- _Required tasks_
1. List every place name that appears in the passage about Governor Carmichael-Smyth.
2. Carry on the passage about Governor Carmichael-Smyth, picking up right after its last sentence.

- _Article_
—————

Governor James Carmichael-Smyth was governor of the Bahamas from 1829-1833. He was a much despised and hated man, for no other reason than he was a pro-abolitionist in a slave colony. He tried to do too much, and tried too hard to change the old entrenched ways of Nassau, that he rubbed many important people the wrong way. Carmichael-Smyth among other things, had the audacity to push for schooling for negro children, of free status, to be paid for out of government revenue. He was just outrageous in his time. His tenure as governor was cut short after numerous complaints, and a letter from the Assembly members of the Bahamas, demanding his recall, reached London. Undeterred by the all political backstabbing and threats made against him, Carmichael-Smyth decided to give something to the Bahamas, which he thought would not only beautify the central business and tourist area of New Providence, now known as Bay Street, but also, hopefully create something lasting and of meaning. He purchased a statue from London.

—————

- _Supplied data_
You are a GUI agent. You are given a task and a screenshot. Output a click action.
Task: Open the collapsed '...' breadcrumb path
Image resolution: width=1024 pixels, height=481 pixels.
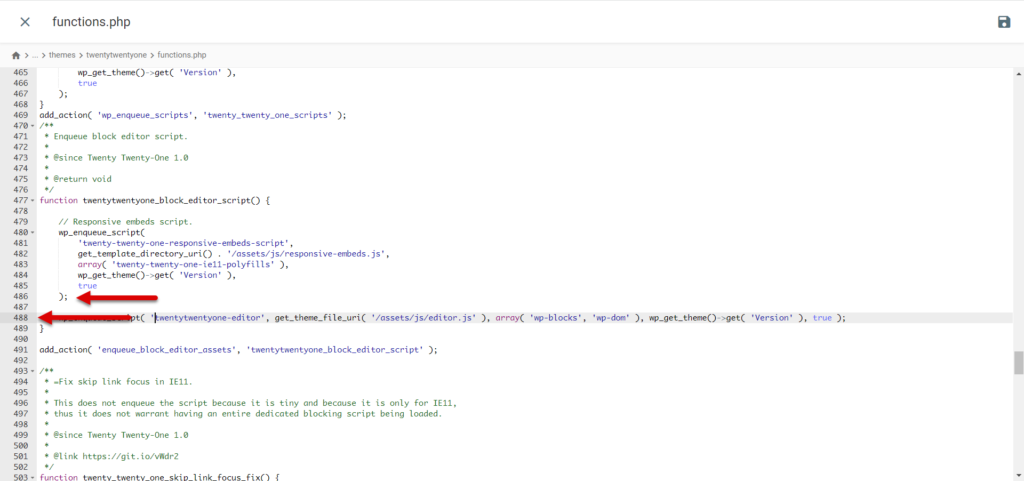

—————

- _Responses for each task_
1.
- Bahamas
- Nassau
- London
- New Providence
- Bay Street

2.
A statue of Christopher Columbus arrived in Nassau on May 9, 1932, on board the British brig Rose Hill. When it landed, and well after it had found its resting place in front of Government House, armed guards had to be posted because of the numerous threats to destroy it. In fact, you could only come so close to it. Unauthorised persons were not even allowed near the spot where it stood.
By 1893, the statue of Columbus was sixty years old. It had gone from hated to revered to valuable in sixty short years. Slavery had been abolished. Some of the people who lived with hate in their heart and died. Time had moved on. Winter tourism was just beginning.
Today, the statue is 185 years old. Bahamians walk and drive by old Columbus everyday without so much as a second thought.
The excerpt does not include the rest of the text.